Launch of innovative research and development consortium for neglected tropical diseases, malaria and tuberculosis

26 October 2011

WHO welcomes this WIPO launch of a consortium aimed at expediting the development of new medicines, diagnostics, and vaccines for the neglected tropical diseases, malaria, and tuberculosis.

The demand for such products is huge, as this group of diseases affects more than one billion people. As we all know, market forces fail to drive innovation because this particular market has virtually no capacity to pay. Any price, when multiplied by the millions, is too high for the bottom billion to pay.

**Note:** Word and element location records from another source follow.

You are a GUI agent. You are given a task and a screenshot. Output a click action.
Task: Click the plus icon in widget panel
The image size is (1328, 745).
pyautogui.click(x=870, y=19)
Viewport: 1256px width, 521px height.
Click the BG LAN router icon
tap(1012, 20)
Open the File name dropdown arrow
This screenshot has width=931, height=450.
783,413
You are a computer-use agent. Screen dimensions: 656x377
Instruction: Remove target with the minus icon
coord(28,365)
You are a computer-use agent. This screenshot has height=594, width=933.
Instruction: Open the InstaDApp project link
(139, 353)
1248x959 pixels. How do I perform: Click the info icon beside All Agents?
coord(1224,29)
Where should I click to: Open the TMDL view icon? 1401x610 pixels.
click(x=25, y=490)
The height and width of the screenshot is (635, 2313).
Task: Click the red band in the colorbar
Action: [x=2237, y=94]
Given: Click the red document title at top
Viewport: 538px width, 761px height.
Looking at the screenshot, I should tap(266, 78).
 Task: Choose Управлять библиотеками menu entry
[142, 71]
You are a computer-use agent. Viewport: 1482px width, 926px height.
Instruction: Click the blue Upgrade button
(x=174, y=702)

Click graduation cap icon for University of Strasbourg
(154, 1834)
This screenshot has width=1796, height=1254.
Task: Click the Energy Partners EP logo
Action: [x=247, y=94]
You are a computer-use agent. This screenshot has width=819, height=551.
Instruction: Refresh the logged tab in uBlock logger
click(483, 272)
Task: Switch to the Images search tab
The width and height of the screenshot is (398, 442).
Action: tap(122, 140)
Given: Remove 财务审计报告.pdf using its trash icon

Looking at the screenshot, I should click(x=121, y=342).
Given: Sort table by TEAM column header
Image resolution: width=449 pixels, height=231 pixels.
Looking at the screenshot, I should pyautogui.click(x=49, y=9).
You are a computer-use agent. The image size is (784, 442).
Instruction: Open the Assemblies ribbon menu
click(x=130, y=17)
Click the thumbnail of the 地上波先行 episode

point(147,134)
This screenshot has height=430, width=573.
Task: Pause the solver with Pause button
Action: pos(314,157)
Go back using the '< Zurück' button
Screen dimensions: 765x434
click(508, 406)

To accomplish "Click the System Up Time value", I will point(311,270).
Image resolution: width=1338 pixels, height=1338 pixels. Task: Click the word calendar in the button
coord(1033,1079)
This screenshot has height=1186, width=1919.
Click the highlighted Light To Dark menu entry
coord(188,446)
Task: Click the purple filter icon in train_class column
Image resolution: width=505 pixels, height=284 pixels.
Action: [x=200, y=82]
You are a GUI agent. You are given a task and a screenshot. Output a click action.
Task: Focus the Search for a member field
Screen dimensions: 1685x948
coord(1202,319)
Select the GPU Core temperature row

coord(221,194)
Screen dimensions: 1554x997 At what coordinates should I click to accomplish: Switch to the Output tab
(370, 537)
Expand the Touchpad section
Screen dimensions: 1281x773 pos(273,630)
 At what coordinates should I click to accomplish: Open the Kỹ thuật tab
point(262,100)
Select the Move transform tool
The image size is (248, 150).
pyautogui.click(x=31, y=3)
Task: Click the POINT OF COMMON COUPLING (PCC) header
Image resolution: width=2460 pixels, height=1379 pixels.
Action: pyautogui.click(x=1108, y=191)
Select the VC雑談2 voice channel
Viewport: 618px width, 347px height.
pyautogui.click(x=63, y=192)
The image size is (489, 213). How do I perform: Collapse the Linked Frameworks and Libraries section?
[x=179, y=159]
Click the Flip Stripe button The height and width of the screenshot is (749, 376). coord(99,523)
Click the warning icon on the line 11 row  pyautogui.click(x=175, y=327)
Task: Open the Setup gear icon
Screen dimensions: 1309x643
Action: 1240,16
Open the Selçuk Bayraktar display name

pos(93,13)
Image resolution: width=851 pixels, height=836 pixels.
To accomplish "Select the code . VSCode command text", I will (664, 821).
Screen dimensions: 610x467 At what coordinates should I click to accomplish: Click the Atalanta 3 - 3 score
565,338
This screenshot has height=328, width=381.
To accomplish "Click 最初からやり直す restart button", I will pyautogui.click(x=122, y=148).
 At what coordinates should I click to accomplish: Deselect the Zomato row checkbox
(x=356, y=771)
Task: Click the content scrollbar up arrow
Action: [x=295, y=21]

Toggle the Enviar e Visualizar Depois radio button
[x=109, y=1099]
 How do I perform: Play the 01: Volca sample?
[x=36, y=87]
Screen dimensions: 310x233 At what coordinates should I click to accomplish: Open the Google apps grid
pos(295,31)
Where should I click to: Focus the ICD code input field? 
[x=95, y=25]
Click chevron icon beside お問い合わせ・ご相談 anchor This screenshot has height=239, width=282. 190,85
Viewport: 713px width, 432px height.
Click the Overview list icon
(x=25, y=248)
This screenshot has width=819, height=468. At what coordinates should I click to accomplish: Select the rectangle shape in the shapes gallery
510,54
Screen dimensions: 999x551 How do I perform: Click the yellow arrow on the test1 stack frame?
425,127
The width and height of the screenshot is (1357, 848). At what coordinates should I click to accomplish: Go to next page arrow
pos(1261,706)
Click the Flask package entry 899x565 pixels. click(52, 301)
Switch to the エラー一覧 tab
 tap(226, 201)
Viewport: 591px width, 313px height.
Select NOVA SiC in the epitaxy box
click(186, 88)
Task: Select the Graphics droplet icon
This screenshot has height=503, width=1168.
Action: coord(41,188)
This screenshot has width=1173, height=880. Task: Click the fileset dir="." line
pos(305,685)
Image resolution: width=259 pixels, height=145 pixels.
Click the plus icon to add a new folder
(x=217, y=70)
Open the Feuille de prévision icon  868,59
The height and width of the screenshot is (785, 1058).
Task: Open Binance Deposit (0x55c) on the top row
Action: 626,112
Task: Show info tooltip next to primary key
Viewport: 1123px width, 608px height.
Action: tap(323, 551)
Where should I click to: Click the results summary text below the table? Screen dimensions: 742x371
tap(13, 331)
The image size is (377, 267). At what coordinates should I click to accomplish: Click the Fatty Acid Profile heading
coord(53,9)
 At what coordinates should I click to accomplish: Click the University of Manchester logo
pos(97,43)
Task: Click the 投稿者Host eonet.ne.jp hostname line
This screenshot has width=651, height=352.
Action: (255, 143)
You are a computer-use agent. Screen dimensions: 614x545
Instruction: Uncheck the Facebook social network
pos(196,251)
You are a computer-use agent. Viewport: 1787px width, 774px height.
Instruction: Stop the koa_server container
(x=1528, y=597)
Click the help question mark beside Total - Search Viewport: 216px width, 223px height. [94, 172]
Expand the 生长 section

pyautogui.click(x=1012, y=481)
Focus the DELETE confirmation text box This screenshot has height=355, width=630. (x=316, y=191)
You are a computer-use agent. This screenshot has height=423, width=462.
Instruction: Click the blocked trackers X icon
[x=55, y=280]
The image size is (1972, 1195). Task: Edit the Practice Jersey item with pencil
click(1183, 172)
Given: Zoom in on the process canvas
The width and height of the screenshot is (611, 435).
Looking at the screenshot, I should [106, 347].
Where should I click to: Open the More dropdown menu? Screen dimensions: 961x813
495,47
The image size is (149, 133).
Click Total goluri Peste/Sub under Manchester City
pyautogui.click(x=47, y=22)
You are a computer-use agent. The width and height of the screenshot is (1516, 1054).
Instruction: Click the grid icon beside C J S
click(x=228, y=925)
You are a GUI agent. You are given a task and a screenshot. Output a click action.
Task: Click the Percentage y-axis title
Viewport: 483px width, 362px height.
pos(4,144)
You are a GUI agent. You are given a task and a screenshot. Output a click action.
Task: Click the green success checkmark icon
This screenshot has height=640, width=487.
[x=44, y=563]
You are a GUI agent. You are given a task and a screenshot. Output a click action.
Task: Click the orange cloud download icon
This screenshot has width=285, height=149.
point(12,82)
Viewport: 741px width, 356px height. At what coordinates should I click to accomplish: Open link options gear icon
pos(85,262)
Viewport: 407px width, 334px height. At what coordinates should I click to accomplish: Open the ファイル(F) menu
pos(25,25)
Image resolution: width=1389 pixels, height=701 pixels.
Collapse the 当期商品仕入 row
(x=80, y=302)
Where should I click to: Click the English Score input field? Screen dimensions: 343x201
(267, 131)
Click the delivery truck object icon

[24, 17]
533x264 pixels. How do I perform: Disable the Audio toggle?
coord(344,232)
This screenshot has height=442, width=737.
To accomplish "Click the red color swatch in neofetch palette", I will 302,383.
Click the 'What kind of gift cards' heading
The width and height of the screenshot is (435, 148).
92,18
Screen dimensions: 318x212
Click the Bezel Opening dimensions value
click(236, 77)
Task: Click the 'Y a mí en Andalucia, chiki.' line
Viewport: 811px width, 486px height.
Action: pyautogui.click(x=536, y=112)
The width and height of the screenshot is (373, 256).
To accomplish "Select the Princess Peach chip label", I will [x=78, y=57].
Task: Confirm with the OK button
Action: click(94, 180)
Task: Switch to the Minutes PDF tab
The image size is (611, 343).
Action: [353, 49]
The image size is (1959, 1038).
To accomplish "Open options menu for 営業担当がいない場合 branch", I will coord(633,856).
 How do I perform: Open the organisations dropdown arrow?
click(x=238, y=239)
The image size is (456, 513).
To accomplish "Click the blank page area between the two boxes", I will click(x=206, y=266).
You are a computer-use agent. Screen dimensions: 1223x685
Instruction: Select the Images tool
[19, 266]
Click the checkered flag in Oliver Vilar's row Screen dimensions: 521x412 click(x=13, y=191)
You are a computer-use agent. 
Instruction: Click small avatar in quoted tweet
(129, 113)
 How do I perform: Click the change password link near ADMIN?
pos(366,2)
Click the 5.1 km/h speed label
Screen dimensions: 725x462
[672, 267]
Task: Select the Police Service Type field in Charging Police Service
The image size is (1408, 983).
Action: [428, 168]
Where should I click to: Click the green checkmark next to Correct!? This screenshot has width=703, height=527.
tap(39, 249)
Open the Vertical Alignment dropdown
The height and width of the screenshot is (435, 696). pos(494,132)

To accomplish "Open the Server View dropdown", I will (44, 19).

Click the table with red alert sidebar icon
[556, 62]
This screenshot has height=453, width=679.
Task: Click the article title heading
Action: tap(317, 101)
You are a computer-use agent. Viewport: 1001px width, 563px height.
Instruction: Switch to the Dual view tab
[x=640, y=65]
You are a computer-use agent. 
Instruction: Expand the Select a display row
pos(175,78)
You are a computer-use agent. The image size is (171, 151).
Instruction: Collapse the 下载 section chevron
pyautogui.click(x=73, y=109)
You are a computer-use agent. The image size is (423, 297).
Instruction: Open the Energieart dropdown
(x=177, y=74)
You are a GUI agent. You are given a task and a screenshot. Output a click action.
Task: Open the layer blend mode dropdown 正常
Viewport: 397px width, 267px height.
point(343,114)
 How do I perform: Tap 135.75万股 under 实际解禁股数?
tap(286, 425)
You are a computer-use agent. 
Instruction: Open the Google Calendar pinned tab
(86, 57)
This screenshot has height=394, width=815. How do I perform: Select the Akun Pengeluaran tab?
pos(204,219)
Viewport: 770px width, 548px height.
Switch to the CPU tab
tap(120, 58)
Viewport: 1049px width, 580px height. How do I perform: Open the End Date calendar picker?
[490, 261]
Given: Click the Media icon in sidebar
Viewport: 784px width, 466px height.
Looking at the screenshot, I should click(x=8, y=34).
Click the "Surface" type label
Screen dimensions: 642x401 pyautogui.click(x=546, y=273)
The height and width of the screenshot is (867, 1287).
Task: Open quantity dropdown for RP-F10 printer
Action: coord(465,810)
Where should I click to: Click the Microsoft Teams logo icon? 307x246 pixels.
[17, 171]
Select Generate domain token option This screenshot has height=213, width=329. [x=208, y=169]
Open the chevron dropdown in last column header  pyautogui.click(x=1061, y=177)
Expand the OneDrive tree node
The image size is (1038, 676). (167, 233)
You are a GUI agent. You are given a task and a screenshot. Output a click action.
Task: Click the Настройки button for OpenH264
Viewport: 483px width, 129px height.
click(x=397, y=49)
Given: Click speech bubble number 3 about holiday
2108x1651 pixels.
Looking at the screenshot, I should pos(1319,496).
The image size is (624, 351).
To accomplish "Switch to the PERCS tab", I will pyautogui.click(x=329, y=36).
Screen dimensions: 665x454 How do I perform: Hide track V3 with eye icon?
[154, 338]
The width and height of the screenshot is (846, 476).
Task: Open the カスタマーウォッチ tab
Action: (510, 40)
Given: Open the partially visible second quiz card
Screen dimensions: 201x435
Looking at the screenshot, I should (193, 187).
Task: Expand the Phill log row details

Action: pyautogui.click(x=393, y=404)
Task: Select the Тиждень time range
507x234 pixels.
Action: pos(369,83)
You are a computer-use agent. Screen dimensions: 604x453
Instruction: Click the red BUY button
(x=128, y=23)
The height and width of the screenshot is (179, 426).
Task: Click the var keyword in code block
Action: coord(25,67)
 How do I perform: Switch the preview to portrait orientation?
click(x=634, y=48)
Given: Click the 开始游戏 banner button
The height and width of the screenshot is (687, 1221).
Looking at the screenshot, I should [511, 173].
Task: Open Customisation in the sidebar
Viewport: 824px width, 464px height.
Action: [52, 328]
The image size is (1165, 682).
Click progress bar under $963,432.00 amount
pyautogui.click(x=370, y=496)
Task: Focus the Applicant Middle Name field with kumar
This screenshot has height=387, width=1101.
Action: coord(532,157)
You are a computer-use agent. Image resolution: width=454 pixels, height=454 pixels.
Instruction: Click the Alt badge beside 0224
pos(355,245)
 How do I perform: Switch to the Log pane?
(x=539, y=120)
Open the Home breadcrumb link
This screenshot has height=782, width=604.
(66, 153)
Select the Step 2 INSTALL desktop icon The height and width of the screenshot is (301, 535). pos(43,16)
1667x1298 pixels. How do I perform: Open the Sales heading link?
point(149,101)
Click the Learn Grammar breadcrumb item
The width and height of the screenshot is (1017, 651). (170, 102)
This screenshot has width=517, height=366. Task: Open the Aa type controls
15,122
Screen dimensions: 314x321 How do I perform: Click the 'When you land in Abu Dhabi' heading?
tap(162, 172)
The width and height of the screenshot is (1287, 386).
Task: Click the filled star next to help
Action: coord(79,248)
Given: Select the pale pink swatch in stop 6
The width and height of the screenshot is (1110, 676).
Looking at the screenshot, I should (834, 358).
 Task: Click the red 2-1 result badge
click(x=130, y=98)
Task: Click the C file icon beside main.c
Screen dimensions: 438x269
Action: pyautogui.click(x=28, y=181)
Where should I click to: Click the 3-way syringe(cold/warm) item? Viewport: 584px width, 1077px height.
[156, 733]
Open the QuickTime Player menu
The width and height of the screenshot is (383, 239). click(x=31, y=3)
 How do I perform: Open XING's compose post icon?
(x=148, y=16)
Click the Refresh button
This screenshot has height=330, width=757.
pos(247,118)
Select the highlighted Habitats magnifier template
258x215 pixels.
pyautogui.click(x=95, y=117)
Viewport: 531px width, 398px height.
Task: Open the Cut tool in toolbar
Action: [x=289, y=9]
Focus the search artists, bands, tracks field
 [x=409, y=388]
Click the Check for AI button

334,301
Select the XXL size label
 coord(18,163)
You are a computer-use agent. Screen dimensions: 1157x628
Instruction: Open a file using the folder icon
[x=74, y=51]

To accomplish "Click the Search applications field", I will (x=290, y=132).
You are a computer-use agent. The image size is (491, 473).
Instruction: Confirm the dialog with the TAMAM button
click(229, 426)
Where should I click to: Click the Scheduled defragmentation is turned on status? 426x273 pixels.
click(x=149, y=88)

With the world now facing a new era of financial austerity, I view innovation as a key way to maintain the great momentum for better health that marked the start of this century.

For some of these diseases, we have powerful and safe medicines for use in mass prevention campaigns. For others, the drugs are archaic and toxic.

As we know from recent history, any drive to eliminate or eradicate a disease must be accompanied by research as a prerequisite for success.

When disease control efforts are stepped up, especially through the mass administration of medicines, causative agents are put under enormous stress, which is expressed as selective pressure.

Slight mutations that allow a microorganism to resist the full killing power of a medicine are an evolutionary advantage that greatly expedites the development of drug resistance.

The neglected tropical diseases need the kind of innovative attention offered by the consortium being launched today. Sharing and centralizing a database of available intellectual property assets, in an open platform, has great potential to accelerate new product development.

Despite the numbers affected, the neglected tropical diseases usually fall below the radar screen of priority health problems.

These are not diseases that travel widely or threaten more affluent groups. They stay put in areas where housing is substandard, safe water and sanitation are scarce, environments are filthy, and disease-carrying insects and animals are abundant.

Tackling these diseases is tackling a root cause of poverty and vast misery. These diseases blind, maim, disfigure, debilitate, and disable. In many societies, the social stigma they cause, especially for women, is a fate worse than death.

Any incremental improvement in the tools at our disposal pays a huge dividend for masses of people.

Let me encourage the members and supporters of this consortium to make the goals of affordability and accessibility central to your work as new products are developed. Health officials in the developing world tell me time and time again: a vaccine that is too expensive is worse than no vaccine at all.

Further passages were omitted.